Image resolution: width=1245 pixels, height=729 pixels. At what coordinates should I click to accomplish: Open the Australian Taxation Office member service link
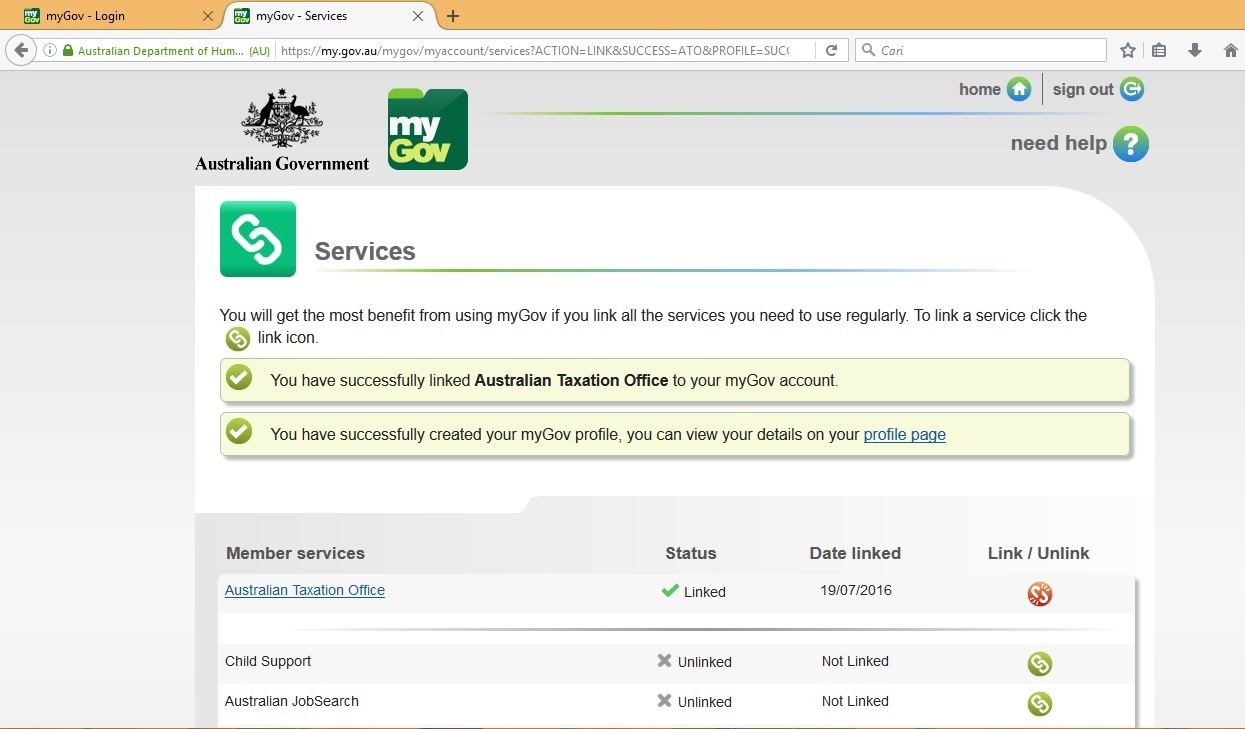pos(304,590)
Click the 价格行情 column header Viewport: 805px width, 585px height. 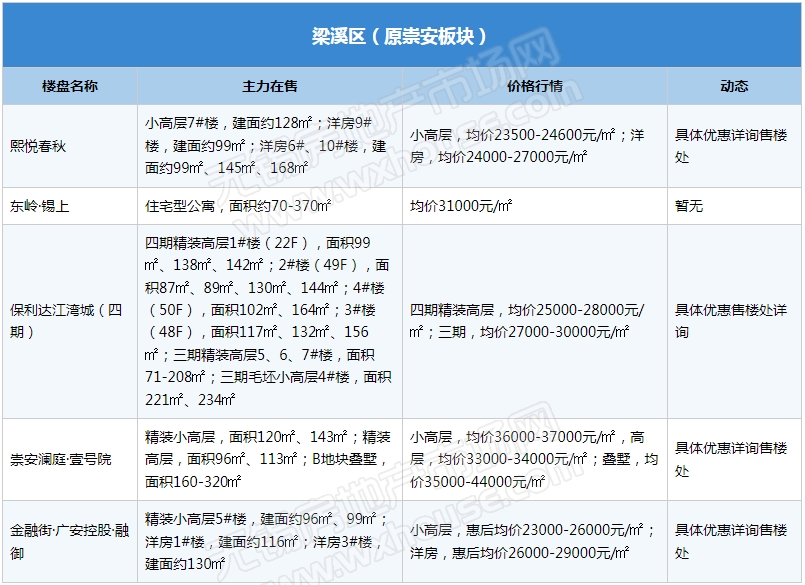[535, 87]
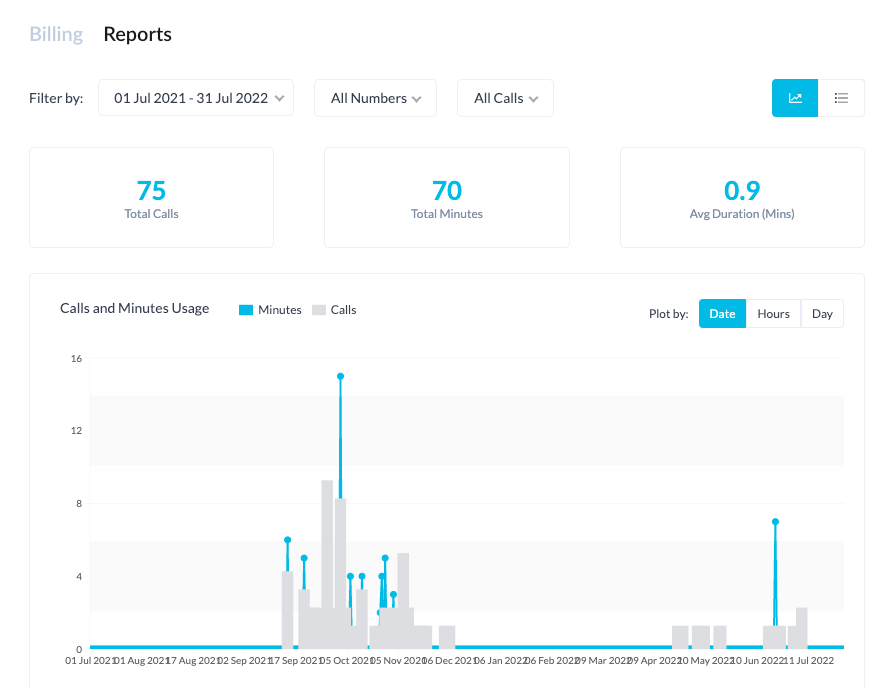Select the chart view icon

(795, 98)
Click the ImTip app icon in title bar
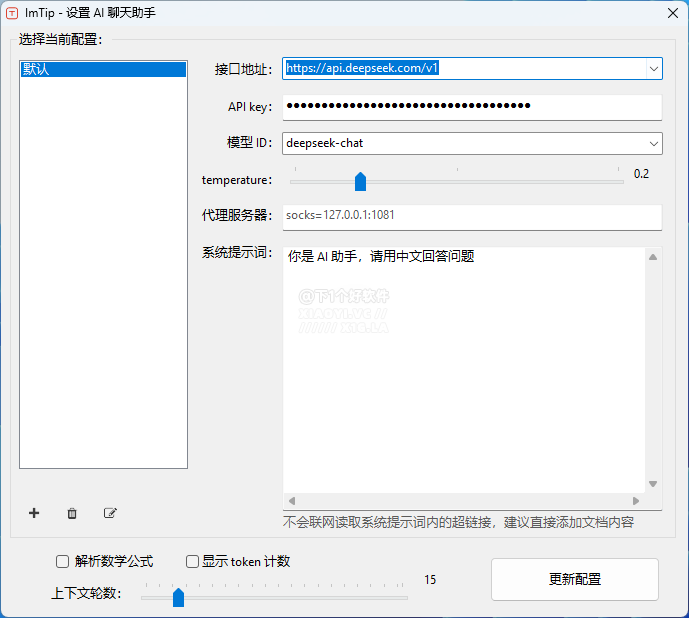Image resolution: width=689 pixels, height=618 pixels. point(12,13)
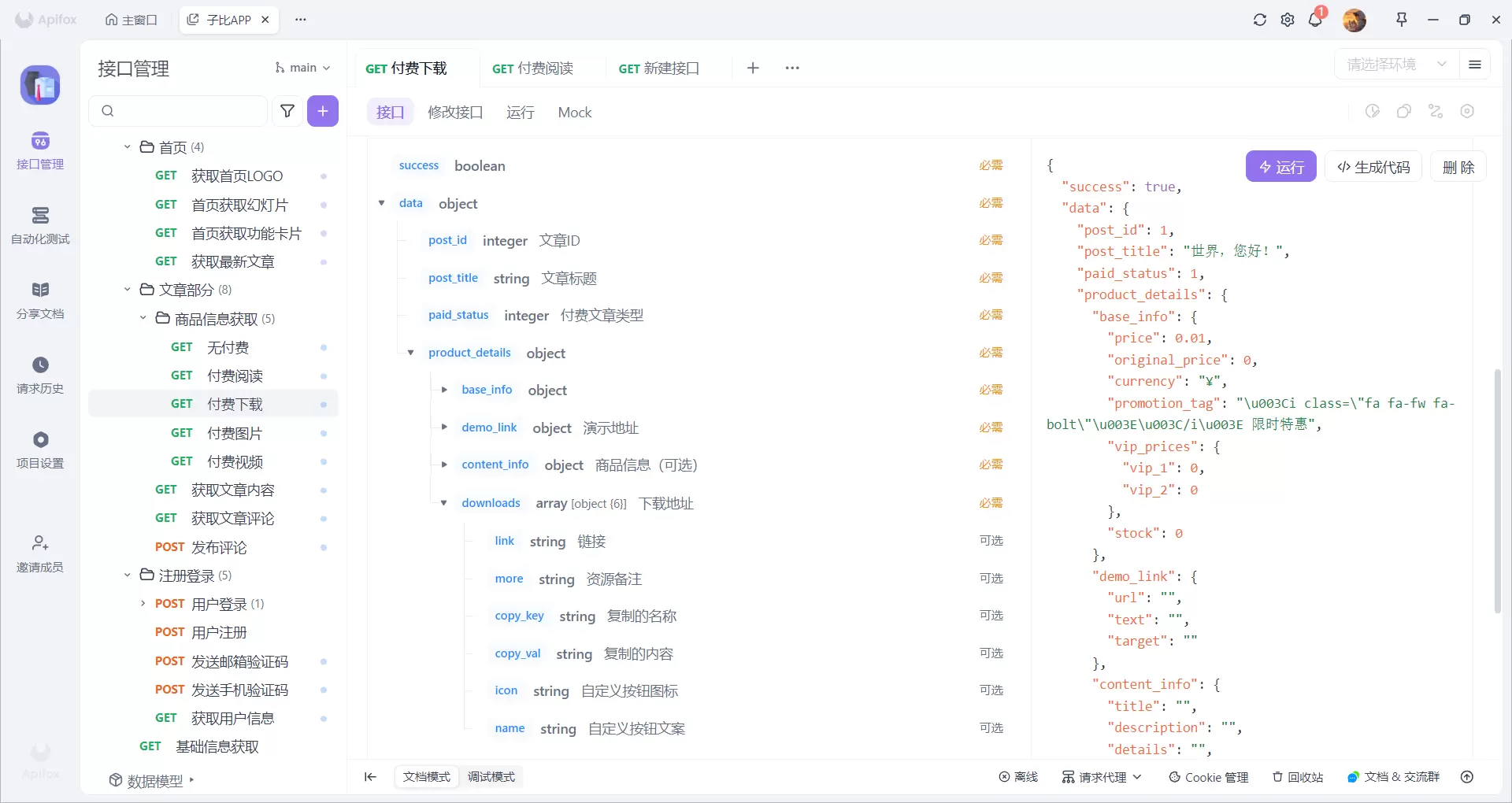Open the Mock tab

coord(575,113)
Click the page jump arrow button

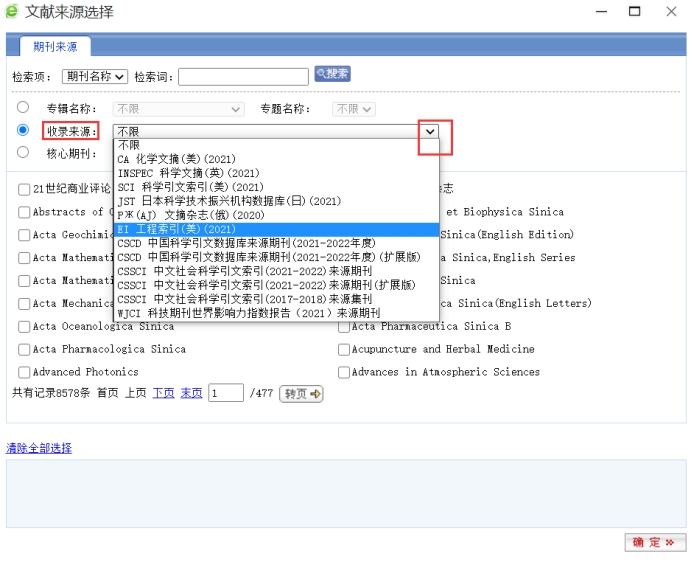click(x=301, y=394)
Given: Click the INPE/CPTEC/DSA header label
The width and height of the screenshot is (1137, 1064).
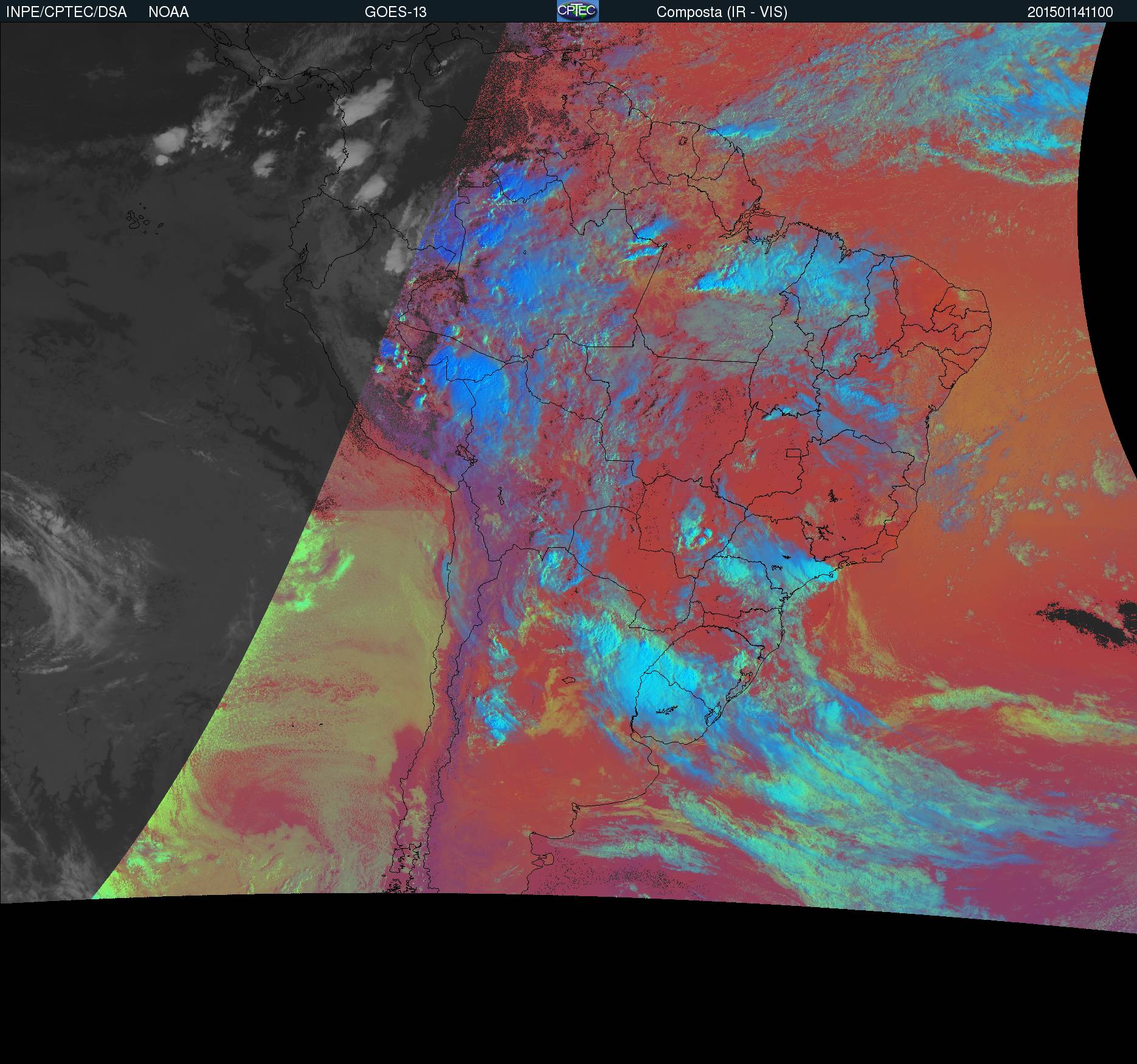Looking at the screenshot, I should coord(66,12).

-----

- [HOW TO COMPLETE THIS TASK]
Nothing but the lines from the line with "Given: Click the INPE/CPTEC/DSA header label" through the last line of the listing should be copied, exactly and with both ends kept. Leave pictures out.

- [OUTPUT OF THE EXERCISE]
Given: Click the INPE/CPTEC/DSA header label
The width and height of the screenshot is (1137, 1064).
Looking at the screenshot, I should coord(66,12).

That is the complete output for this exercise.